The histories of Edinburgh and Scottish music have never been seen this
way before.
songs on Burke and Hare
regimental farewells
temperance songs
mine disaster ballads
a fanfare for announcing death sentences
a hymn tune named after your street
songs of famine
street cries
14 tunes and a song about Edinburgh's bridges
seven pieces about wells
satires on George IV and Queen Victoria
songs of the witches
what Queen Anne wanted to do with the Scottish royal sceptre
children's games
tunes for the old trade guilds
songs by Lady Nairne
reels by Anon
the music of the Porteous Riot
songs about golf and curling
a Chartist anti-war song
a beer commercial of 1839
a hymn for repentant prostitutes
a strathspey by a 19th century busker
a reel by an 18th century earl
a lynch mob song
songs about newfangled electric street lights
a jig about theatrical censorship
a Tory song against the right to vote
centuries of military incompetence set to music
supernatural ballads
football songs
police marches
fishermen's songs
tunes for bankers
feminist songs
Masonic tunes
four-part hymn settings
prison songs
tunes for fiddle, pipes, lute, piano, harp, flute, fifes, recorder,
trumpet, bugle and guitar
multiple versions of tunes back to their earliest forms
sex, drink, drugs, bigotry and mindless violence
songs in Scots, English, Gaelic and French
the astonishing stories behind familiar tunes
learn which character famed in folksong had three testicles
period reportage, polemic and poetry
Scots glossary
unequalled chronology of the city's history
Macintosh and Windows/ISO dual-format.

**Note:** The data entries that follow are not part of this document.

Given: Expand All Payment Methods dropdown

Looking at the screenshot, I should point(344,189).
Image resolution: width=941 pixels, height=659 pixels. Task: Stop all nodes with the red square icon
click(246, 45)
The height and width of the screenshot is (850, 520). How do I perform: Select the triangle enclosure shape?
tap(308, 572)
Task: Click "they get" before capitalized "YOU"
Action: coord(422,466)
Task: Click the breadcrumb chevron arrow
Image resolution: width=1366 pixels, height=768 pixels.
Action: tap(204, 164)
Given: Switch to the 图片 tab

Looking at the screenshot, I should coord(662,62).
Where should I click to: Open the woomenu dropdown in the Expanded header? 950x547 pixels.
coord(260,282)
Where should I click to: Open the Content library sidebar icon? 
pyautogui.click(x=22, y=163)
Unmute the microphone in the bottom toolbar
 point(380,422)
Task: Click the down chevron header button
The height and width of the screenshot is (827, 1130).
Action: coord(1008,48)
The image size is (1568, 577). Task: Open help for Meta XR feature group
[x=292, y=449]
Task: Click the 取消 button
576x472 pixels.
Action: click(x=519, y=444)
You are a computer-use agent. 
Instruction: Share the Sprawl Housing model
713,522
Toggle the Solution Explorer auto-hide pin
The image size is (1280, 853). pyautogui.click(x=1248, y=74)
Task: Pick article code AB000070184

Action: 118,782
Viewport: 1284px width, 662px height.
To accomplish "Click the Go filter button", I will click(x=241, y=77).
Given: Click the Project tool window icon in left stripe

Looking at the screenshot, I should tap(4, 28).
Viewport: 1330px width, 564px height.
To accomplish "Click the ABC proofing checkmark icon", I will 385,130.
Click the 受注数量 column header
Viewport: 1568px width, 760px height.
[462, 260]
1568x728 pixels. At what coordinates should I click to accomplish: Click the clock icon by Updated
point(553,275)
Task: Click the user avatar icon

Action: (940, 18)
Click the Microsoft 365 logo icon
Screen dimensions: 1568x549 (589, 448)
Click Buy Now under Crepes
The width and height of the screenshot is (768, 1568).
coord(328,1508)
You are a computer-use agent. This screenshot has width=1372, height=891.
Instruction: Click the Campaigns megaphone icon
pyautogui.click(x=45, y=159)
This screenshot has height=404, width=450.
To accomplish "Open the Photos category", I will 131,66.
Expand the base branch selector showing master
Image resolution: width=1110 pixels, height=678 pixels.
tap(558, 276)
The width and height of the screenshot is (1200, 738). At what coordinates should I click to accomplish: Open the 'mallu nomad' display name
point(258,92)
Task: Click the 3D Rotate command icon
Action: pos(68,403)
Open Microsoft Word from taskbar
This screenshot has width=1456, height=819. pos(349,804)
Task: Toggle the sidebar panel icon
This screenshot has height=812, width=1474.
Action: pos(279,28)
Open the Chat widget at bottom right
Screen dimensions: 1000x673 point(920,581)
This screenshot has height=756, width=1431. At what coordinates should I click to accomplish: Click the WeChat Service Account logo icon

Needs a web browser (not supplied;
almost any web browser, even text-only). Works fast even on very old and
low-spec computers. Long-term support with free updates via the Internet
for registered users. No tricky code; won't turn into a beermat in five
years' time from software incompatibilities.
Contents
========
Introduction
Scottish music as urban music
The Smoke and Utter Ruin of the Bloody City of Edinburgh
the town as viewed from outside
Just As Good As You, Sir
arrivals and welcomes
Who's Got Feet Like Arthur's Seat?
places around the city
The Oldest Cheeses Have the Most Mites
great families and big houses
Sluttish, Nasty and Slothful
the people of Edinburgh
If My Heart It Should Break, I Wad Never Get Free
work, trades and occupations
Dangerous and Filthy Demonstrations of Tumultuous Joy
sport, play, fun and the arts
I Thought It Lang To Lie My Lane
love and sex
Hushie Ba My Bairnie
mothers, children and school
Buy My Caller Herrin
street life, street cries and street music
To Brotherhood Great Powers Belong
clubs, cliques and conspiracies
Oh, Let Me Aff This Ae Time
crime, police and the law
There's Nae Germs Aboot the Hoose
disease and disaster
Shadrach, Meshach, and Abednego As Anarchists
religion and the Kirk
The Fairest Tapestry That Ever I Saw
war and the army
When Order and Law May Be Safely Defied
politics, riot and repression
The Flowers of Edinburgh
a miscellany of tunes
Sad's the Day I Ran Away From Edinburgh Town
departures and farewells
Appendices
Chronology
A Calendar of Edinburgh Celebrations
Scots Glossary
User Guide
Ordering Information
====================
19.50 pounds (including postage & packing to Europe or North America).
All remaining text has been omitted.